- _Problemas a resolver_
- A) Você pode transcrever palavra por palavra a parte do trecho sobre o modelo de Lewis que começa em "Com base nestes" e segue até "de diferenciais salariais."?
- B) De acordo com o trecho sobre o modelo de Lewis, entre quais anos a força de trabalho brasileira passou por um notável processo de formalização?
- C) Pode escrever a continuação do trecho sobre o modelo de Lewis a partir da última frase apresentada?

- _Trecho para leitura_
......
4. Considerações finais

Este trabalho teve por objetivo observar o mercado de trabalho sob a ótica do modelo de

mercados duais de Lewis. Segundo o modelo de Lewis, economias subdesenvolvidas são

divididas em dois setores, um setor moderno com características capitalistas no qual o produto

marginal do trabalho e os salários são iguais e cuja oferta de mão de obra é ilimitada, e o setor

tradicional no qual a transferência de trabalhadores deste setor para o setor moderno não

causa inflação salarial.

A partir do momento em que a mão de obra deixar de ser abundante no setor tradicional

e, portanto, a oferta de trabalhadores no setor moderno deixar de ser ilimitada e assumir um

valor entre zero e infinito, haverá elevação salarial (inicialmente no setor tradicional,

posteriormente no setor moderno) e estreitamento do hiato salarial entre trabalhadores

qualificados e não qualificados e entre trabalhadores do setor moderno e tradicional.

Inicialmente, neste ensaio, foram observados os trabalhadores (em termos de

composição e remuneração média) qualificados e não qualificados, segundo meio de

residência, tipo de ocupação, setor de atividade e formalização.

Em termos de composição, observou-se que a força de trabalho brasileira passou por um

notável processo de formalização e, em menor escala, por um processo de urbanização entre

2002 e 2013. Concomitantemente houve sensível redução das diferenças nos salários médios

dos trabalhadores formais sobre os informais e dos trabalhadores urbanizados (seja em termos

de residência, ocupação ou setor) sobre os rurais, tanto qualificados quanto não qualificados.

Com base nestes resultados parece sensato considerar que o setor formal e/ou o setor urbano

da economia brasileira sejam vistos como o setor moderno enquanto que o setor informal e/ou

o setor rural seja considerado o setor tradicional.

Para melhor inferir a mudança do hiato salarial entre os trabalhadores quando

comparados por grau de qualificação e quando separados entre trabalhadores do setor

moderno e tradicional, foram estimadas equações de determinação de salários e estas foram

observadas conforme a técnica de decomposição de diferenciais salariais.

Corroborando o encontrado nas estatísticas descritivas, houve redução do hiato salarial

por qualificação e do hiato salarial de Lewis, mesmo depois de controladas as demais

características dos trabalhadores. Estes resultados configuram-se como indicativos de que o

Brasil esteja se aproximando de seu turning point.
......
- _Registros fornecidos_
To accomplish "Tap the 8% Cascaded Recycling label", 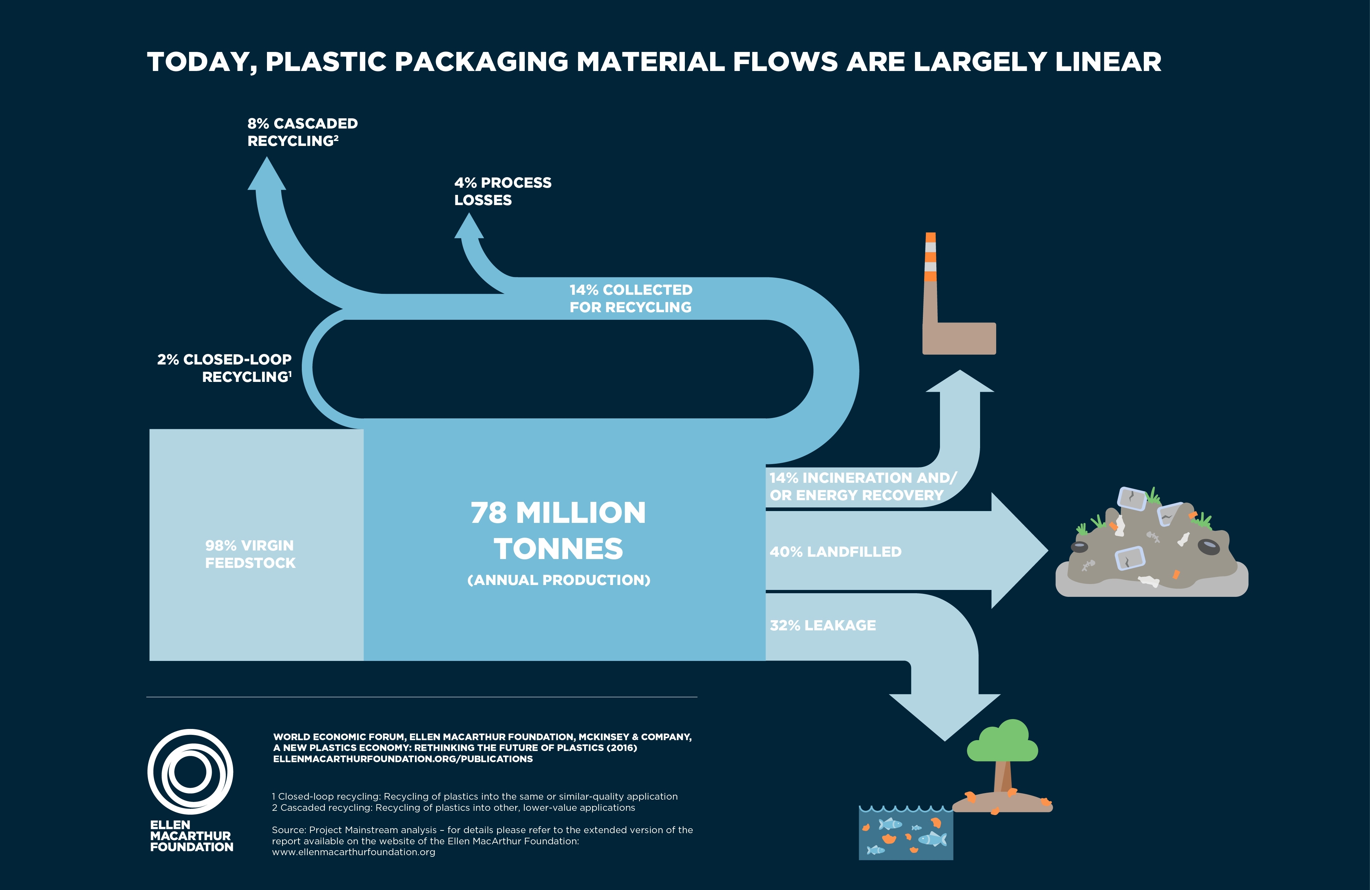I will click(x=302, y=132).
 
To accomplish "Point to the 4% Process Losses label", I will click(x=502, y=191).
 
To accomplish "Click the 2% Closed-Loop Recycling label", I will click(x=225, y=368).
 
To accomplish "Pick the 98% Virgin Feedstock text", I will click(x=250, y=554).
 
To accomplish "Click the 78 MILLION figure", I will click(x=558, y=513).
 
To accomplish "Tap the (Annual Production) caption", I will click(x=558, y=580).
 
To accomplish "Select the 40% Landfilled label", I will click(x=835, y=552).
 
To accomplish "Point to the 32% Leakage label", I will click(x=823, y=625).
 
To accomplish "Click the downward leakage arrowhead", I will click(x=945, y=716).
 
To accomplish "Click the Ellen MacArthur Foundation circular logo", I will click(x=190, y=771).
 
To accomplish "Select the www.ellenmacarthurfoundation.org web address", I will click(x=353, y=852).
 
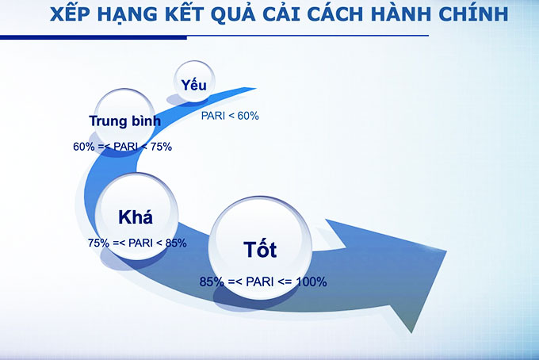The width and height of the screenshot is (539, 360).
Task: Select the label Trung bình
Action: [x=124, y=121]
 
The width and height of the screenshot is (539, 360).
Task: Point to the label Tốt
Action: [x=260, y=250]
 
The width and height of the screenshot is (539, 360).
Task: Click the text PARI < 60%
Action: [x=230, y=116]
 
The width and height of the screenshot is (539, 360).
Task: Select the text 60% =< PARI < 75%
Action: [x=122, y=147]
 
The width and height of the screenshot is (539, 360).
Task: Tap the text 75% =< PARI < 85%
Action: [x=137, y=243]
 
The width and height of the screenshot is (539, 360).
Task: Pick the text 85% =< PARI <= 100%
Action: [x=263, y=281]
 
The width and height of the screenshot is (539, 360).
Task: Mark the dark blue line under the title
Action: [x=214, y=36]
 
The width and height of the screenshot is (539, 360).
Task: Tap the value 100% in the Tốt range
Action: [x=312, y=281]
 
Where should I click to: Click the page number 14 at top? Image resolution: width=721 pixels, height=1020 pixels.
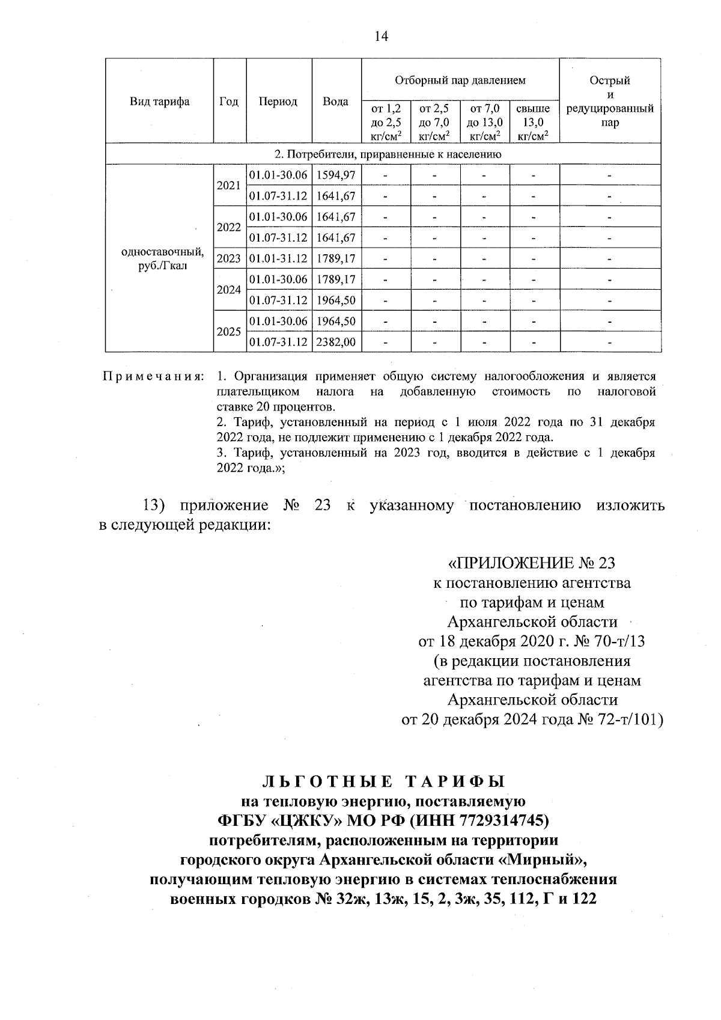click(381, 37)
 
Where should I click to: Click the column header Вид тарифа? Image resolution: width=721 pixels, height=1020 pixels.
click(159, 102)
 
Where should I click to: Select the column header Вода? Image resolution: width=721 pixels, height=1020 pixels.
click(336, 102)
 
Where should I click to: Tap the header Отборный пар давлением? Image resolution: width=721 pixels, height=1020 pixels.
click(460, 80)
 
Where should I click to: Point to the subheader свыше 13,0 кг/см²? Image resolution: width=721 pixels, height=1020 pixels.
click(534, 123)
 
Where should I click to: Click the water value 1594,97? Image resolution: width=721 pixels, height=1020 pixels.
click(336, 175)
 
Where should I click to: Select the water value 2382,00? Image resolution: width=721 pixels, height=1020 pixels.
click(336, 343)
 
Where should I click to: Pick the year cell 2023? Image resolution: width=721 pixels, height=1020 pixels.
click(229, 259)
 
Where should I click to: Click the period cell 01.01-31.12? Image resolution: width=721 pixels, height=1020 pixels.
......
- _Respostas às tarefas_
- A)
Com base nestes resultados parece sensato considerar que o setor formal e/ou o setor urbano

da economia brasileira sejam vistos como o setor moderno enquanto que o setor informal e/ou

o setor rural seja considerado o setor tradicional.

Para melhor inferir a mudança do hiato salarial entre os trabalhadores quando

comparados por grau de qualificação e quando separados entre trabalhadores do setor

moderno e tradicional, foram estimadas equações de determinação de salários e estas foram

observadas conforme a técnica de decomposição de diferenciais salariais.

- B) Entre 2002 e 2013.

- C)
No entanto as limitações deste trabalho devem ser apontadas. A primeira limitação é

referente à definição do setor tradicional e moderno da economia, uma vez que a definição é

analítica e não descritiva e deve ser mais bem analisada. A segunda se refere à definição do

salário real, que neste estudo foi deflacionado pelo IPC-A, mas que, de acordo com o Lewis,

pode ser definido de diversas formas. A terceira se refere à observação de apenas dois pontos

no tempo, enquanto que a análise ideal é focada na observação dos valores dos salários ano a

ano, observando-se seu comportamento ao longo do tempo. A quarta limitação é que este

trabalho contempla apenas o CM-IV, enquanto que o ideal seria a análise de todos os cinco

critérios de Minami. A quinta limitação se refere a uma possível estimação do CM-I, uma vez

que esta implica no cálculo do produto marginal do trabalho e este é impossível de se obter

por meio da base de dados aplicada neste trabalho. Neste contexto é possível que um produto

marginal do trabalho estimado, por exemplo, por meio das contas nacionais seja incompatível

com os dados aqui estimados, devido às diferenças nas bases de dados. A sexta e última

limitação se refere ao período observado (2002, 2013) dado que, para se obter uma melhor

acurácia quanto à trajetória do país rumo ao turning point, é necessário que se observe um

maior horizonte de tempo.

Estas limitações se incorporam, na verdade, em possibilidades de estudos futuros,

principalmente estudos que contemplem dados anualizados, maior número de critérios de

Minami e horizontes mais longos de tempo. A análise da aproximação de um turning point é

importante para o cenário brasileiro principalmente se vista sob a luz dos acontecimentos

históricos que marcaram (e marcam) as instituições do mercado de trabalho nacional.